--- ENTRIES SUPPLIED Enclosed Below ---
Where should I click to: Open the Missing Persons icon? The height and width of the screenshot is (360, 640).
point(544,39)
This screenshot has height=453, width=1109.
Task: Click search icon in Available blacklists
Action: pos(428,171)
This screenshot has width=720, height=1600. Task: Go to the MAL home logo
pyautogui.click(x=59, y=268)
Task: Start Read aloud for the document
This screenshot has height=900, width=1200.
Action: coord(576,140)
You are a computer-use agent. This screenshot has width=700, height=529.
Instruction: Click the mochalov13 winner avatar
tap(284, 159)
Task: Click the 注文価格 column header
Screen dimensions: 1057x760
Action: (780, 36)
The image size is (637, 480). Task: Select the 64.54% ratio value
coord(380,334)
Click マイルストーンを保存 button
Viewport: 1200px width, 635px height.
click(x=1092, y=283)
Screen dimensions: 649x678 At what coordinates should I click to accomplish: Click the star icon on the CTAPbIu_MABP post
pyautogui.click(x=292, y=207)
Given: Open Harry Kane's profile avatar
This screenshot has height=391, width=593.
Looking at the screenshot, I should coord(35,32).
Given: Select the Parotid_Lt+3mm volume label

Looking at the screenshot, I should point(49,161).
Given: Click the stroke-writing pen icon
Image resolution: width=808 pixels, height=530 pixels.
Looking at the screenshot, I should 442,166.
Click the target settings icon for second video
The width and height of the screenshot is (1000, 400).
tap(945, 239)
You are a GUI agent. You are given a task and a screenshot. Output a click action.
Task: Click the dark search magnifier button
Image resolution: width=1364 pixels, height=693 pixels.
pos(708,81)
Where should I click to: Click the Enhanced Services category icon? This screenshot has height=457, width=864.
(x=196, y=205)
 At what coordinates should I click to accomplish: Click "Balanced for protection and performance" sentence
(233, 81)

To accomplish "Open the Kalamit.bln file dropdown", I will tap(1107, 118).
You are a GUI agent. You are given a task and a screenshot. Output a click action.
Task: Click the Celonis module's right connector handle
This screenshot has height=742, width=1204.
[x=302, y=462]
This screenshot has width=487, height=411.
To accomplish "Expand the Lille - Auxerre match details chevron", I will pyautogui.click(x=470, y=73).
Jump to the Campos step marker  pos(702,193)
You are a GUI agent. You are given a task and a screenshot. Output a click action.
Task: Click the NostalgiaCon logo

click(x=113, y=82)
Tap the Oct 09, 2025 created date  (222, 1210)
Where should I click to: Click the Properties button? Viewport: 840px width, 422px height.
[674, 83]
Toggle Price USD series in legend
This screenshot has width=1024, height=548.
--- End of Enclosed ENTRIES SUPPLIED ---
**TASK INSTRUCTIONS:**
Output the line containing "This screenshot has height=742, width=1204." and all lines after it to the end of the records, exactly as given.

**EXERCISE SOLUTION:**
This screenshot has height=742, width=1204.
[x=302, y=462]
This screenshot has width=487, height=411.
To accomplish "Expand the Lille - Auxerre match details chevron", I will pyautogui.click(x=470, y=73).
Jump to the Campos step marker  pos(702,193)
You are a GUI agent. You are given a task and a screenshot. Output a click action.
Task: Click the NostalgiaCon logo

click(x=113, y=82)
Tap the Oct 09, 2025 created date  (222, 1210)
Where should I click to: Click the Properties button? Viewport: 840px width, 422px height.
[674, 83]
Toggle Price USD series in legend
This screenshot has width=1024, height=548.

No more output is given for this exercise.